10.Differential expression of D2 and D3 alternative splicing sites of hepatocellular carcinoma-associated antigen kinectin in human hepatocellular carcinoma tissues and normal liver tissues in Guangxi Province
Lei YAN ; Hong WU ; Kaijun LI ; Xudong ZHANG ; Yuezhen LI ; Shuang LI ; Jing HU ; Huashu JIN ; Guorong LUO
Chinese Journal of Endemiology 2017;36(8):562-565
Objective To analyze the differential expression of D2 and D3 alternative splicing sites of human kinectin in human hepatocellular carcinoma (HCC) tissues, adjacent non-cancerous tissues and normal liver tissues, and to investigate a possible relationship between alternative splicing sites of kinectin and hepatocarcinogenesis. Methods The cDNA was obtained by RT-PCR in 45 coupled HCC cancerous and adjacent tissues, and 10 normal liver tissues. The difference in the expression of D2 and D3 alternative splicing sites in cDNA was examined by semi-quantitative PCR, and statistical analysis was performed. Results The ratio of D2L (long segment contains of the D2 region)/D2S (short segment that does not contain a D2 zone) in hepatocellular cancerous tissues was 2.709 ± 1.025, the ratio of D2L/D2S in adjacent non-cancerous tissues was 1.564 ± 0.357, and the ratio of D2L/D2S in normal liver tissues was 1.507 ± 0.499. The differences were statistically significant (F=29.698, P<0.05);the ratio of D2L/D2S in hepatocellular cancerous tissues was higher than that of adjacent non-cancerous tissues and normal liver tissues (P<0.05).
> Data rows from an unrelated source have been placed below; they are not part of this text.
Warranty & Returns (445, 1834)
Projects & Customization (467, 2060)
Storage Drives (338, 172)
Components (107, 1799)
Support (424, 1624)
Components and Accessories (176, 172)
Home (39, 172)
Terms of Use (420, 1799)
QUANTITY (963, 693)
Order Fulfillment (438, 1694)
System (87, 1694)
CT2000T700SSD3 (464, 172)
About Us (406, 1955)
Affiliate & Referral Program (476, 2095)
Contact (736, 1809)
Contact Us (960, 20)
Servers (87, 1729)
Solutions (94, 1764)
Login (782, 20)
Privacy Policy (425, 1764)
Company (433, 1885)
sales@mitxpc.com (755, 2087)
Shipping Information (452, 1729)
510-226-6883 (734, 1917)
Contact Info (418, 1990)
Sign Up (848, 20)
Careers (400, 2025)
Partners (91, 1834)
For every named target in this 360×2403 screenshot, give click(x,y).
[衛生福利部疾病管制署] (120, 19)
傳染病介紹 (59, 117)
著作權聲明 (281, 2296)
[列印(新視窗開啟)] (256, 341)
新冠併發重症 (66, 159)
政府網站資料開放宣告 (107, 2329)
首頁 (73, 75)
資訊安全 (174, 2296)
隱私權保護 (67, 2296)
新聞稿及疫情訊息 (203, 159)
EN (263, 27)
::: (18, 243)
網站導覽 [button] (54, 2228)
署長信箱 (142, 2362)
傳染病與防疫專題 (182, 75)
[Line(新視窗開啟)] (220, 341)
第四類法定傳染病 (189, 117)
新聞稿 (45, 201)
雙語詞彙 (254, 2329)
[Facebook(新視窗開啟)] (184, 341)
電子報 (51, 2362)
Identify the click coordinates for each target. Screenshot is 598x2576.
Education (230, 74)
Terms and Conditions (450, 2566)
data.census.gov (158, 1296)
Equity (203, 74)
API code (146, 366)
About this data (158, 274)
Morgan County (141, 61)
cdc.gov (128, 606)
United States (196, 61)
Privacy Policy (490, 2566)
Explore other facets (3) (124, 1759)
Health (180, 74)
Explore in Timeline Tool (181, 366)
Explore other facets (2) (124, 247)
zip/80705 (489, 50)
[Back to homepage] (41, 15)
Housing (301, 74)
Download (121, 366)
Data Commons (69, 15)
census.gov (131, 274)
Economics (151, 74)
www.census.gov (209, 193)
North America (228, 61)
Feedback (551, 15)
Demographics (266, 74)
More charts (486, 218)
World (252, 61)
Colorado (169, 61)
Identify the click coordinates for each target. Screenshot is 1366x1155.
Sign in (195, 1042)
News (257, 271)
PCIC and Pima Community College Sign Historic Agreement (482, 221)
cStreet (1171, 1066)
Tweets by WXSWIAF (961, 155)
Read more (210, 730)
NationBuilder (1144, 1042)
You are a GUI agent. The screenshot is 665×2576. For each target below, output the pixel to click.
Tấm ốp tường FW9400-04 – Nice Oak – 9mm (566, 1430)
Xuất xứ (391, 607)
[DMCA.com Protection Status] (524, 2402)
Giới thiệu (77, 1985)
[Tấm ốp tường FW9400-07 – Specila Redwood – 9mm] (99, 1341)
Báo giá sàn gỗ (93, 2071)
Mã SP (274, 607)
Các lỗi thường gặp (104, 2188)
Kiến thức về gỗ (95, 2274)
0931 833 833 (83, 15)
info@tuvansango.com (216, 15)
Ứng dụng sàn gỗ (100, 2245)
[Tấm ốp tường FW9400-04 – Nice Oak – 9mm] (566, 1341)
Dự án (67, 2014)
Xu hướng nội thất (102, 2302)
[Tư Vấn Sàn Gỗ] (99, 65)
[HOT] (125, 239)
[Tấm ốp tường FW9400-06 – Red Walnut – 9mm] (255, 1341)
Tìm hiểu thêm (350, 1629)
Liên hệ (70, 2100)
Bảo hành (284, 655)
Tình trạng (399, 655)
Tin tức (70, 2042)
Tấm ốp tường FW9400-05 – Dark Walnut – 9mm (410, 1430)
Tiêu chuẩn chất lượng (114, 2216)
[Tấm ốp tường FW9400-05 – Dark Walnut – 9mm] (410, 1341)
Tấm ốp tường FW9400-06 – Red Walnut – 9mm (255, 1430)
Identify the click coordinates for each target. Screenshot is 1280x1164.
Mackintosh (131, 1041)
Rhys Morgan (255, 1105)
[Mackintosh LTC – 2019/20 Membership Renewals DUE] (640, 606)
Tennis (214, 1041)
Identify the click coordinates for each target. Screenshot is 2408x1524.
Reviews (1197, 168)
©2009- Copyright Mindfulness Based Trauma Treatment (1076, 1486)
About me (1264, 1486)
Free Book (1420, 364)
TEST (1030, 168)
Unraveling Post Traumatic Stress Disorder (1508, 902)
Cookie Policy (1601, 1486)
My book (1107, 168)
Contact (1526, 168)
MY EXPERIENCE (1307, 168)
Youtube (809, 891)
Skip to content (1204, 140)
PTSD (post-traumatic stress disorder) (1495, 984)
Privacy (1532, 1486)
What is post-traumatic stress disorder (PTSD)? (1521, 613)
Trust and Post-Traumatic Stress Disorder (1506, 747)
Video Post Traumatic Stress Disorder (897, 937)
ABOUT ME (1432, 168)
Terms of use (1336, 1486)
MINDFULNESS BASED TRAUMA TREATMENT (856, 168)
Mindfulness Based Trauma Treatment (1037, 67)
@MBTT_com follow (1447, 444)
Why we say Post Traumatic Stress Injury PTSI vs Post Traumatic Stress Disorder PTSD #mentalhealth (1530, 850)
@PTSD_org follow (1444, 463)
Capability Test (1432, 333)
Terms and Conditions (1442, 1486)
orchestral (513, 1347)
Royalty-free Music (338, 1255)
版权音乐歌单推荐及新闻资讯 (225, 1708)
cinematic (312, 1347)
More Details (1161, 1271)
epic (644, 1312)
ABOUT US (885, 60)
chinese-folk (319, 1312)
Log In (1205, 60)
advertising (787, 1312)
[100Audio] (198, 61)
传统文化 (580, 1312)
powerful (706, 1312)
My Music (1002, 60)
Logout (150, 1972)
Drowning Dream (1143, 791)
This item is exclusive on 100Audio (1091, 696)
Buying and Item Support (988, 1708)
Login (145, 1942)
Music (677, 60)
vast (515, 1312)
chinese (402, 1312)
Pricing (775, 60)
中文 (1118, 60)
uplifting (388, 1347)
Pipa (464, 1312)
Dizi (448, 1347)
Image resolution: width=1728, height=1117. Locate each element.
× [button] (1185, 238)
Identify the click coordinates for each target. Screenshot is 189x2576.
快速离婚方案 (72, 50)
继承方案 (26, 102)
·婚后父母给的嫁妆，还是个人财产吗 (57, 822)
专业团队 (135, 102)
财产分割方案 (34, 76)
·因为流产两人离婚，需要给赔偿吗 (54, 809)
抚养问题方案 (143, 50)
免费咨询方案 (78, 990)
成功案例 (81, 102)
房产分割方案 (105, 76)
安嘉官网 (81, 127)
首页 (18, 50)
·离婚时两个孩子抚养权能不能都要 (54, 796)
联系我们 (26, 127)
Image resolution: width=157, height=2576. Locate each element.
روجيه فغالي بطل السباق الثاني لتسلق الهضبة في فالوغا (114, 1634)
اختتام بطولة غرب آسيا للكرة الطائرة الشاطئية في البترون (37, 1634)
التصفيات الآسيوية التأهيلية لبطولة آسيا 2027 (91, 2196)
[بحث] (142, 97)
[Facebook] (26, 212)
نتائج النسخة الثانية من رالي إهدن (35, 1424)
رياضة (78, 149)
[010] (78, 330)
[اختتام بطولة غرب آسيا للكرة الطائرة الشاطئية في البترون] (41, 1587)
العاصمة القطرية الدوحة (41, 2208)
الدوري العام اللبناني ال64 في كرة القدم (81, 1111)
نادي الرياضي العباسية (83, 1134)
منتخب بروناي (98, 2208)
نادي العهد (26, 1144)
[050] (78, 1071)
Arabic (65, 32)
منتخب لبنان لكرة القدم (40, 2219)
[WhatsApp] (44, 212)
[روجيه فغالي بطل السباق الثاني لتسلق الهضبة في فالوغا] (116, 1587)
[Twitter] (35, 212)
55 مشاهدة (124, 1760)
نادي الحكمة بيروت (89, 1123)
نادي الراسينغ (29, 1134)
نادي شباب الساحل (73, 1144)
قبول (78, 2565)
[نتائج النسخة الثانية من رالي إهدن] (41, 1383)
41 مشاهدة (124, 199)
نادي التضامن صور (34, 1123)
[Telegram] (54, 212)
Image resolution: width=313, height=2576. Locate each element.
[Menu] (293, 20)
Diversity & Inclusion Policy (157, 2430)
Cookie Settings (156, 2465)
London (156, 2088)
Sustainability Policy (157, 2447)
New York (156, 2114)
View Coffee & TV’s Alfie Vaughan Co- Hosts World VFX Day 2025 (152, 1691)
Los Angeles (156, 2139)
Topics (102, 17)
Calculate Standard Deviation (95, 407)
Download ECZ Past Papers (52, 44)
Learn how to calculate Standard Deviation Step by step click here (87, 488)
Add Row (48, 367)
The ratio of D3L (long segment contains of the D3 region)/D3S (short segment that does not contain a D3 zone) in hepatocellular cancerous tissues was 1.232 ± 0.041, the ratio of D3L/D3S in adjacent non-cancerous tissues was 1.156 ± 0.309, and the ratio of D3L/D3S in normal liver tissues was 1.282 ± 0.343. The ratio of D3L/D3S was not significantly different among hepatocellular cancerous tissues, adjacent non-cancerous tissues and normal liver tissues (F = 0.989, P > 0.05). Conclusion Variant containing D2 is over expressed in cancerous tissues and this alteration may be tumor associated.